BENTON COUNTY, Ark. (KNWA/KFTA) — COVID-19 creates special challenges for everyone, but for teens aging out of foster care, it means extra complications.
It’s a grave concern particularly during the time of a pandemic because where do those kids go if they are aging out? How do they shelter in? Where do they shelter in? How do they get their meals?SHAREN FORD, FOCUS ON THE FAMILY FOSTER CARE AND ADOPTIONS DIRECTOR
When it comes to foster care, aging out under normal circumstances is already tough, but COVID-19 can make it even tougher.
Focus on the Family Foster Care and Adoptions Director Sharen Ford said she’s recently been talking to people at both federal and local levels about the difficulties young people aging out of the foster care system are now facing.

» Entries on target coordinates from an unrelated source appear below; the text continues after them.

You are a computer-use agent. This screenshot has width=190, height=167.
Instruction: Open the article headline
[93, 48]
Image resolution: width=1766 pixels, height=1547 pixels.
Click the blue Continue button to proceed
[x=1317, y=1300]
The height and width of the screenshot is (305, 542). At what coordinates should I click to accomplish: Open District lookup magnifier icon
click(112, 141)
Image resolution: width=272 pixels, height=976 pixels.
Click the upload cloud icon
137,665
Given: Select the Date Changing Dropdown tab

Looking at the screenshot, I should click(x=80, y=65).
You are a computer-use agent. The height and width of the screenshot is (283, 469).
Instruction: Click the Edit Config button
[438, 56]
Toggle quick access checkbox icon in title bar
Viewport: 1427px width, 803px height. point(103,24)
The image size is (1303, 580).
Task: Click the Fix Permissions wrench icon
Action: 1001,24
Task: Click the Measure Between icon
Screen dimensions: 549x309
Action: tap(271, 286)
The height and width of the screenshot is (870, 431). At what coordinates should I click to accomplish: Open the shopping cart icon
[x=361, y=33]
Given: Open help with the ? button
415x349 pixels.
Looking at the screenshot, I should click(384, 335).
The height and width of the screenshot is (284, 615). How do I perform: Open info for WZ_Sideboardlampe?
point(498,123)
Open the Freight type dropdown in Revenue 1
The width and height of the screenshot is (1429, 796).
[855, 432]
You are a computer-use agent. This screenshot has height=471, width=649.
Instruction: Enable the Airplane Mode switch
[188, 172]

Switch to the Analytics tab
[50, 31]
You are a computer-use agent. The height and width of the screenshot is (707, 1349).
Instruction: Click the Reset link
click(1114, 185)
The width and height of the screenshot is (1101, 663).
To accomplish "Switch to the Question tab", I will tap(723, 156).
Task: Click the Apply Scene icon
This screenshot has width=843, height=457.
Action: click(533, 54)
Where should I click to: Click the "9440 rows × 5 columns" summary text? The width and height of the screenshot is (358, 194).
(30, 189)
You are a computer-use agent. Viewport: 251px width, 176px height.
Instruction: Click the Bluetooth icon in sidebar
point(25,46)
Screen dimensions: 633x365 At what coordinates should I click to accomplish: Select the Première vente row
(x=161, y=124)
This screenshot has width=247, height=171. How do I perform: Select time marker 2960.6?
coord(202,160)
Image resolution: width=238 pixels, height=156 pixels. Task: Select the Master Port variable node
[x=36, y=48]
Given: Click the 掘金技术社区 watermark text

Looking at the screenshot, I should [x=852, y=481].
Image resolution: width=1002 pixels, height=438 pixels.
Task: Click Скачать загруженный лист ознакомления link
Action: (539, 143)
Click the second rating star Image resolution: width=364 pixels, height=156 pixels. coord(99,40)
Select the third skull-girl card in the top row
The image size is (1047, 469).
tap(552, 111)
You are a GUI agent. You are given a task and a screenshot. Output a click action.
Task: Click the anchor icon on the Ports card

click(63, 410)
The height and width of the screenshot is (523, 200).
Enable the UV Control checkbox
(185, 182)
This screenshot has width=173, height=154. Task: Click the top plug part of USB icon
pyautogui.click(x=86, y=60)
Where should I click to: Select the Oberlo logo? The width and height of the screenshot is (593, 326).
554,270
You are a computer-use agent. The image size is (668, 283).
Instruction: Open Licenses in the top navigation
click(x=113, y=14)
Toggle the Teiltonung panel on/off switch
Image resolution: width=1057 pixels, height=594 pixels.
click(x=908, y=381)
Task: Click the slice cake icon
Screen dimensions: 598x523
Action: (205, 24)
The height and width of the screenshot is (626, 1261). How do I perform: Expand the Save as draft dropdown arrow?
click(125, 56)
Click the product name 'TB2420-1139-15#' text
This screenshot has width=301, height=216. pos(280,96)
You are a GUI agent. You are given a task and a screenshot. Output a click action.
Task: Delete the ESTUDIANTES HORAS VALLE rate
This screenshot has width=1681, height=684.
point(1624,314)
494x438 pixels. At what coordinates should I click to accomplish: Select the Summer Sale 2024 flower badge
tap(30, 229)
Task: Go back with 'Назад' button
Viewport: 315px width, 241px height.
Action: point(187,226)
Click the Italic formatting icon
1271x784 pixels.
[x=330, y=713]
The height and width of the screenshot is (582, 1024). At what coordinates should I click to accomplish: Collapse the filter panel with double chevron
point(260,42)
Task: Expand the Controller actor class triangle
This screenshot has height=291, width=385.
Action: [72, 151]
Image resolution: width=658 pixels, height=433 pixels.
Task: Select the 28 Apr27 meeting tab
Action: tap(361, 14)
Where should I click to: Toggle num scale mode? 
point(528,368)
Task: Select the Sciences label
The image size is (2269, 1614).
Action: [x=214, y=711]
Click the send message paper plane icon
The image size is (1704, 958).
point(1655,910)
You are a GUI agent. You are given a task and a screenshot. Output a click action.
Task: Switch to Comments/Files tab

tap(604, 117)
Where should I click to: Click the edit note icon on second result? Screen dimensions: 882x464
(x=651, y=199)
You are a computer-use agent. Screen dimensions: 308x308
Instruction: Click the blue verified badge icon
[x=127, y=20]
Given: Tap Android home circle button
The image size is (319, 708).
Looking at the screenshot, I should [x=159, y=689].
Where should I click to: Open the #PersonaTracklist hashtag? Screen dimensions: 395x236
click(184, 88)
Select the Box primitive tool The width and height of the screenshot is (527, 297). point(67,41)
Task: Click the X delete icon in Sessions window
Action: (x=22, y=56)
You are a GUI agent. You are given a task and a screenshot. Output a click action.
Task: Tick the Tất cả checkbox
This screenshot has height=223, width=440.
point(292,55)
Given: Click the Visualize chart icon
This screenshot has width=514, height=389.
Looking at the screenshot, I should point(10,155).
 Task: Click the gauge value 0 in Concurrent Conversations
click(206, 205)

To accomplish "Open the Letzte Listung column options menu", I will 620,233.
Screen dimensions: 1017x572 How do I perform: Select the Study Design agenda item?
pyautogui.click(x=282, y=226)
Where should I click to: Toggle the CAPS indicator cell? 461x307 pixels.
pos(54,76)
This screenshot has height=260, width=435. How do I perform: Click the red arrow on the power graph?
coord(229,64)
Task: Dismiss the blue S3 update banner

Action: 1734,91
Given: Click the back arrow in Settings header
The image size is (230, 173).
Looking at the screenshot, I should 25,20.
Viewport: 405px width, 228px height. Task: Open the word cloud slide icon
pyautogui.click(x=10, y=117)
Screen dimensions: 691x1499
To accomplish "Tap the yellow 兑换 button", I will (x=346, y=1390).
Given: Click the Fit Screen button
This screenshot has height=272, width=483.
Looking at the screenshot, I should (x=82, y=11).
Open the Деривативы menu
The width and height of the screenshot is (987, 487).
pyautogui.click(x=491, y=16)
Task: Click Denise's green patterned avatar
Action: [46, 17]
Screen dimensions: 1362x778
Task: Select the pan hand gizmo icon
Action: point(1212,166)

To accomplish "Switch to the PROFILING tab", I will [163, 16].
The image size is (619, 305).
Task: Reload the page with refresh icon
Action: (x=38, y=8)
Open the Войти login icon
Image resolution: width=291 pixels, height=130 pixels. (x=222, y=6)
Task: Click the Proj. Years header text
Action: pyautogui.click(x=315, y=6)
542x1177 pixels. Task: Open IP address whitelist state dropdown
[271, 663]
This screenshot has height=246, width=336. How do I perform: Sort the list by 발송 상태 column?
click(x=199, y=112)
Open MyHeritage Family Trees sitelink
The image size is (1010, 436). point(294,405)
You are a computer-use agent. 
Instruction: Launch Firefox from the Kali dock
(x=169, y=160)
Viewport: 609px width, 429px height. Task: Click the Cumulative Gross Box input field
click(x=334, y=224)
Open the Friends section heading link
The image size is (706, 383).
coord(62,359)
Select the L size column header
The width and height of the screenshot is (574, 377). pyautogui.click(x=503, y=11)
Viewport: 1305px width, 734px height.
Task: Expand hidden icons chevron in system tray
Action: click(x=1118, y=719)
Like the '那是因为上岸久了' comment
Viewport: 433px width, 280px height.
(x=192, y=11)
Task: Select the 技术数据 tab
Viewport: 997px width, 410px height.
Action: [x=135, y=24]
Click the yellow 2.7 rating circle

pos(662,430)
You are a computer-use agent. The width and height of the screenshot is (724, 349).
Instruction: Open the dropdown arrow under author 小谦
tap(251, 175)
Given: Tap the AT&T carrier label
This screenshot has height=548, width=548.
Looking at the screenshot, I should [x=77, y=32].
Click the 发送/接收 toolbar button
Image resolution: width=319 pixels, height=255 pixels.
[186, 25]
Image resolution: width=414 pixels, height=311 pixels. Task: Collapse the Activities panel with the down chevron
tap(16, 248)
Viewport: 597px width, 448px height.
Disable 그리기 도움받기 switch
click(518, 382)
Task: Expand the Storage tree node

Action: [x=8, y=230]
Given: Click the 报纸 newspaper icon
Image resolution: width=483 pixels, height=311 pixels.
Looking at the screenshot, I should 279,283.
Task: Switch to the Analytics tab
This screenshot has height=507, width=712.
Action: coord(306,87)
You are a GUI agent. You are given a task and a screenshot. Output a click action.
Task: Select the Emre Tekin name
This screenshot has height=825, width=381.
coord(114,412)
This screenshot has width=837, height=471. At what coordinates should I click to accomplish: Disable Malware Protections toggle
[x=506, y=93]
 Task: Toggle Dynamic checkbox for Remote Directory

“When you think of businesses where young people typically get a job — McDonald’s, other kinds of restaurants — those jobs aren’t there for them right now,” Ford said. “It’s really important that the government takes an inward look and says, ‘okay these kids really can’t age out at this point in time.’“
Ford said the struggles of finding an income to provide for themselves during this time could cause an influx of homelessness among this population.
God forbid that they would get sick, where would they be?SHAREN FORD, FOCUS ON THE FAMILY FOSTER CARE AND ADOPTIONS DIRECTOR
According to the National Center for Housing & Child Welfare, one in four will be forced to endure homelessness within four years of leaving foster care — but Arkansas Department of Human Services Transitioning Youth Service Specialist Crystal Jones said there’s a lot of resources out there to try and help combat this.
“Of course we try to have those conversations early on about just establishing those life long connections,” Jones said.
There are many things that youth growing up in traditional family settings have access to, those kids in foster care do not, like — housing, car insurance, or even a good support system.
“Our doors and telephones are always open for them in case they ever hit a bump in the road,” Jones said.
That’s why in a time like this, it’s even more important to make sure their needs are met.
If they do ever experience being at risk for being homeless or [are] actually in a position where they are homeless, we do get those calls and we do try to assist them the best way we can.CRYSTAL JONES, DEPARTMENT OF HUMAN SERVICES TRANSITIONING YOUTH SERVICE SPECIALIST
“Everyone is not called to be a foster parent or an adoptive parent, but we are all called to do something,” Ford said.